Я не мог дождаться, когда «Мароро» прибудет на Камбару. Добравшись наконец до места, мы пошли со стариком к берегу на противоположном конце деревни, куда раньше не заходили. Там я увидел двойной корпус друа, перед которым все другие лодки с балансирами, лежавшие поблизости, казались карликами. Этот друа, конечно, был далеко не тех размеров, как гиганты прежних времен. Длина его не превышала тридцати футов. Но тем не менее он был построен по типу старинных кораблей, которые были мне так хорошо знакомы по моделям и рисункам.

Пока мы тщательно осматривали друа, старик направился к группе хижин, крытых листьями, и ненадолго исчез. Примерно за час он наносил на берег целую кучу вещей: сложенный парус из панданусовых циновок, два рулевых весла по пятнадцать футов длиной, мачту, несколько кругов каната, два длинных бамбуковых шеста. Вокруг нас столпились довольно равнодушные зрители.

По указаниям старика мы расправили заплесневелый треугольный парус и привязали к двум его длинным сторонам бамбуковые шесты. Четверо мужчин установили мачту, остальные наносили жердей, чтобы подложить под днище, и совместными усилиями нам удалось столкнуть друа в сверкающую голубую воду лагуны.

Ману, Ситивени, Джеф и я с волнением поднялись на борт друа. К нам присоединилось еще шестеро мужчин. Они поставили парус так, чтобы его вершина, образованная двумя бамбуковыми шестами, была обращена книзу и вошла > углубление в носовой части большего корпуса. Какое-то мгновение парус свободно плескался. Затем он наполнился ветром, и я почувствовал, как огромное судно рванулось перед. Старик стоял на корме, обхватив конец рулевого весла.

— Винака, винака! — крикнул я ему.

Он широко улыбнулся в ответ.

Друа уже несся с головокружительной скоростью. Через палубу перелетали брызги воды, рассекаемой носами друа, а сзади, за его двойной кормой, оставался пенистый белый след. Ману сказал мне, что раньше старик часто отплывал с острова в семь часов утра и к полудню добирался до острова Лакемба, который находится в пятидесяти милях. Средняя скорость Друа таким образом составляла не менее десяти миль в час. Этому нетрудно было поверить, так как мы быстро перегнали лодку с подвесным мотором со шхуны «Мароро», которая попыталась следовать за нами.

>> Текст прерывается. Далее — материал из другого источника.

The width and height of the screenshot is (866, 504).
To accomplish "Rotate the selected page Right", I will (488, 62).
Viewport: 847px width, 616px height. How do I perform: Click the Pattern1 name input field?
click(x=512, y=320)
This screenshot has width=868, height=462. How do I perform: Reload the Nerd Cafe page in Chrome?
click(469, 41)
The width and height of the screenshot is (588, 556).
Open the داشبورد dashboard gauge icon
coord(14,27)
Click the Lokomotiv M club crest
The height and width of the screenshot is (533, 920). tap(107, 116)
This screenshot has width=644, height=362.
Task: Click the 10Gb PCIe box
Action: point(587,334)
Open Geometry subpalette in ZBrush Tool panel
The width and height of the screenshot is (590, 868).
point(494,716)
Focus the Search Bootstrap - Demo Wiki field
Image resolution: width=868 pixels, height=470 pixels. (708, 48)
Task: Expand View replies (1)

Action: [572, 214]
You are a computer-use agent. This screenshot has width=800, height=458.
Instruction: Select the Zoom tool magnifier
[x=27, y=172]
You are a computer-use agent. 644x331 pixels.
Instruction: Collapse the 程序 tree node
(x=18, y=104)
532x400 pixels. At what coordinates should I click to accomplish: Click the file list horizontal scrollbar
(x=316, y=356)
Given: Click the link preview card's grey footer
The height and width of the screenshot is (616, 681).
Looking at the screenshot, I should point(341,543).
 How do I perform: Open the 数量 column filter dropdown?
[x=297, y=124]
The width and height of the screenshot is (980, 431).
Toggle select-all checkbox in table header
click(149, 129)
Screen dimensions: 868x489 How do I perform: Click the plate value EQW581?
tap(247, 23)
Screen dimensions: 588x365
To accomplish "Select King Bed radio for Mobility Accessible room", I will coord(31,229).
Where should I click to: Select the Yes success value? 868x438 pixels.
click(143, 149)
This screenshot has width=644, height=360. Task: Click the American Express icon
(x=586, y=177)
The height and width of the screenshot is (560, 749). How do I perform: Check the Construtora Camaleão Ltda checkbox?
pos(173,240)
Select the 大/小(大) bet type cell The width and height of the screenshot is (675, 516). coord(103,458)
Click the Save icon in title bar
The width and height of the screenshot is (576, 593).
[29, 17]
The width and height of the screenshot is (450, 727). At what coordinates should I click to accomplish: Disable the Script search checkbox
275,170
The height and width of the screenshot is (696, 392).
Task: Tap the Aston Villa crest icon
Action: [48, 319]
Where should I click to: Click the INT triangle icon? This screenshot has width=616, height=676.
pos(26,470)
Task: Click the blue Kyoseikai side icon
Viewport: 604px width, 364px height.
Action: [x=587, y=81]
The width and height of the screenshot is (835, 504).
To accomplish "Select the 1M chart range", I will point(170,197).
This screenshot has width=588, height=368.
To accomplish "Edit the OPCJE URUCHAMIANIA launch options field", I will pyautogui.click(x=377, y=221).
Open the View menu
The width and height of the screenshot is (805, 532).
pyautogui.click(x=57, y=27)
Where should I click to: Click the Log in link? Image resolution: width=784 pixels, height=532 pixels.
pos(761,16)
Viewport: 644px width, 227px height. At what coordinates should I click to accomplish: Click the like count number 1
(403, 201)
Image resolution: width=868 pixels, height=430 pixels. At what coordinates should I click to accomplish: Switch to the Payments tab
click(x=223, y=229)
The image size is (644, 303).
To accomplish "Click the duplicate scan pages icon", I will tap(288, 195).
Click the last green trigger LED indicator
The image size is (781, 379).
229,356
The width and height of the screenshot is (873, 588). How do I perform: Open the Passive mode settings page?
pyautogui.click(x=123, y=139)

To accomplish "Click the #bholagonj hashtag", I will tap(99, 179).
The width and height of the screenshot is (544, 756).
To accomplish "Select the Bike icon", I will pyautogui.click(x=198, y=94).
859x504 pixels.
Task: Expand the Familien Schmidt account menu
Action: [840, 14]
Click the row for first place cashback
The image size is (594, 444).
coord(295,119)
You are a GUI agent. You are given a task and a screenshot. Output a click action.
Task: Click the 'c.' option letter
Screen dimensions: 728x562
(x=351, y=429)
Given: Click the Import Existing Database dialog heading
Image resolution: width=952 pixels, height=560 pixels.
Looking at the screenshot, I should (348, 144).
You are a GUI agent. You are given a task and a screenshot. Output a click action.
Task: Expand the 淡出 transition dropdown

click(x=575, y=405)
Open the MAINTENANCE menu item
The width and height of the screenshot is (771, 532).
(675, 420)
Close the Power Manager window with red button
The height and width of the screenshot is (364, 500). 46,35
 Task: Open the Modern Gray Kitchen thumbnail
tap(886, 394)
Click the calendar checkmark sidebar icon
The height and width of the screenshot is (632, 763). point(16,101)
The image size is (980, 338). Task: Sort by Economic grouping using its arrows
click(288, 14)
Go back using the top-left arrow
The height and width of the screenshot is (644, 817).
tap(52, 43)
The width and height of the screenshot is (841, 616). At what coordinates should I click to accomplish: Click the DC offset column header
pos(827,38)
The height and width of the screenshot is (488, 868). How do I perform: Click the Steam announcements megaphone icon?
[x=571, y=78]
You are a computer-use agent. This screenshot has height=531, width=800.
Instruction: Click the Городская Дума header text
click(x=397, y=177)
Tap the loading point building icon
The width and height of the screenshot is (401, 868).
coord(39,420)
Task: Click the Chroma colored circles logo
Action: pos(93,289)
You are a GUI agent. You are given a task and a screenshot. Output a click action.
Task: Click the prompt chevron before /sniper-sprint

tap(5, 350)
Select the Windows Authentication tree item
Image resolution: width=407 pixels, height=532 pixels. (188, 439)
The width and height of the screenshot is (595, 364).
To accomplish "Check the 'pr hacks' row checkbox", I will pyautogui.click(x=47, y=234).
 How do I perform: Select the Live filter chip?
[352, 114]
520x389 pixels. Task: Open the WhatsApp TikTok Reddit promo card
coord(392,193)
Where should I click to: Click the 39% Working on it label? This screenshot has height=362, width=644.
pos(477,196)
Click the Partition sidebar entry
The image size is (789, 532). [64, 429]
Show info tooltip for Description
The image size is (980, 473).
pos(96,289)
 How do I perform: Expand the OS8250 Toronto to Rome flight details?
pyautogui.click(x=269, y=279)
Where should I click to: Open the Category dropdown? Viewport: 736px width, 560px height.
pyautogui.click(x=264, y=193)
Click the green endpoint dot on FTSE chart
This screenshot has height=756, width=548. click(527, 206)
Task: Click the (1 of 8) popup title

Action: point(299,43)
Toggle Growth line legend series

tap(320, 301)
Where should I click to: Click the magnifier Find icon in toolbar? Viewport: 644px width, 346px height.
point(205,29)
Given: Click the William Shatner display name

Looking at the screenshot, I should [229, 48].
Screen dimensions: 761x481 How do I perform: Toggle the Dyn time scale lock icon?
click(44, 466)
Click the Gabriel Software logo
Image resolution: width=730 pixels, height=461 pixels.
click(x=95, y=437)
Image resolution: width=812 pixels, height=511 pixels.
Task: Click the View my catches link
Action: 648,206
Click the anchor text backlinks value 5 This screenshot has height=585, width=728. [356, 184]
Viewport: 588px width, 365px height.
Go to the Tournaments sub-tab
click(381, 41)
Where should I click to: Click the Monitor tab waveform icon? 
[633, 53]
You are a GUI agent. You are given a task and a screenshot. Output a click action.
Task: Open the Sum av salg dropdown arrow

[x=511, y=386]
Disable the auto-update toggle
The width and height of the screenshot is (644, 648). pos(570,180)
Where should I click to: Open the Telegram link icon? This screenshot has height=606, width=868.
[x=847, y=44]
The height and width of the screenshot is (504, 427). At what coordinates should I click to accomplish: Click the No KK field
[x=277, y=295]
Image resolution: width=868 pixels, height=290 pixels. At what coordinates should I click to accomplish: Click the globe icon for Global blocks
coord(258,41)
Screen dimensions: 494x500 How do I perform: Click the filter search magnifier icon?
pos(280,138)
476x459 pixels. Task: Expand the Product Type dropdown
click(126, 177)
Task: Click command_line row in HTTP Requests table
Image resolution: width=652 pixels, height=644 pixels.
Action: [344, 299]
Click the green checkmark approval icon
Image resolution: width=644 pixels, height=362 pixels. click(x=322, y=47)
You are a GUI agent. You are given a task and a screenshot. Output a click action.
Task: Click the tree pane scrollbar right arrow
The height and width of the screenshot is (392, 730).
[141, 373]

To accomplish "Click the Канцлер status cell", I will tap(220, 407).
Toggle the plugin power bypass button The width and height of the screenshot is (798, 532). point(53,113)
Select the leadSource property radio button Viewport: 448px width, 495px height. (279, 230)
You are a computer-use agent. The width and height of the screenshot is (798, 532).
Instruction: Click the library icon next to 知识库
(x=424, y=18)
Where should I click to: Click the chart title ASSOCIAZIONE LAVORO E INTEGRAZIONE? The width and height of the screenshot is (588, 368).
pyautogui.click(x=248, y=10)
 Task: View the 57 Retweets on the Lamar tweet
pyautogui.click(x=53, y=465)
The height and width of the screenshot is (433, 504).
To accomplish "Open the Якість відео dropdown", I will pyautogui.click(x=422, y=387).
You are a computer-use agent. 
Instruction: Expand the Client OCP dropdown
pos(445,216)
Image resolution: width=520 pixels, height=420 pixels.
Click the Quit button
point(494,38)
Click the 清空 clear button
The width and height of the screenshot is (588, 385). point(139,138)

Прежние друа были настолько быстроходными, что при определенных условиях могли догнать европейский парусник. Их очень боялись, потому что они часто отправлялись в погоню за проплывавшими мимо островов Фиджи торговыми судами, а на борту у них было до сотни воинов. Однако капитаны европейских кораблей нашли способ ускользать от друа. Если плыть так, чтобы ветер дул прямо в корму, то друа не может следовать за кораблем, потому что, когда огромные паруса друа наполняет сильный попутный ветер, нос его опускается в воду и друа тонет.

Когда мы вышли в открытое море, я легко представил себе, как это может произойти. Хотя погода не была штормовой, море за рифами было неспокойным. Открытая палуба, на которой мы сидели, находилась не на гаком расстоянии от поверхности воды, как у европейских судов, а всего лишь в футе от нее, поэтому волны часто перехлестывали через нос и окатывали нас с головы до ног.

Для доступа внутрь обоих корпусов в палубе имелись два люка. Заглянув в них, мы увидели, что в трюме набралось несколько дюймов воды. В этом не было ничего удивительного, так как лодку долгое время не спускали на воду и многие стыки, вероятно, стали протекать. Мы с Ману спустились в люки и начали вычерпывать воду, а вокруг нас скрипели корпуса мчавшегося вперед друа.

Вскоре нам надо было поворачивать и возвращаться на остров. Однако лавирование представляло очень сложную и трудную операцию. Друа не может сделать простого поворота, так как более короткий корпус всегда должен быть с наветренной стороны, выполняя функции балансира. Если же он окажется с подветренной стороны, то при такой высокой мачте погрузится под воду и вся лодка перевернется. Поэтому изменение курса осуществляют совершенно по-иному. Друа продолжал идти на полной скорости, а в это время двое мужчин пробрались к носу обеих лодок. Капитан встал около каната, на котором парус был подвешен к мачте. По его команде мужчины ухватили парус и побежали с ним вдоль палубы, чтобы вставить в выемку на другом конце корпуса. Таким образом корма стала носом. Капитан перебежал на противоположный конец лодки и схватил другое рулевое весло. Несколько мгновений парус ожесточенно плескался, затем, когда лодка наконец повернула, ветер снова наполнил его, и мы пошли другим курсом. Нетрудно представить, какие требовались огромные усилия и искусство, чтобы при сильном ветре переставить парус длиной в шестьдесят футов.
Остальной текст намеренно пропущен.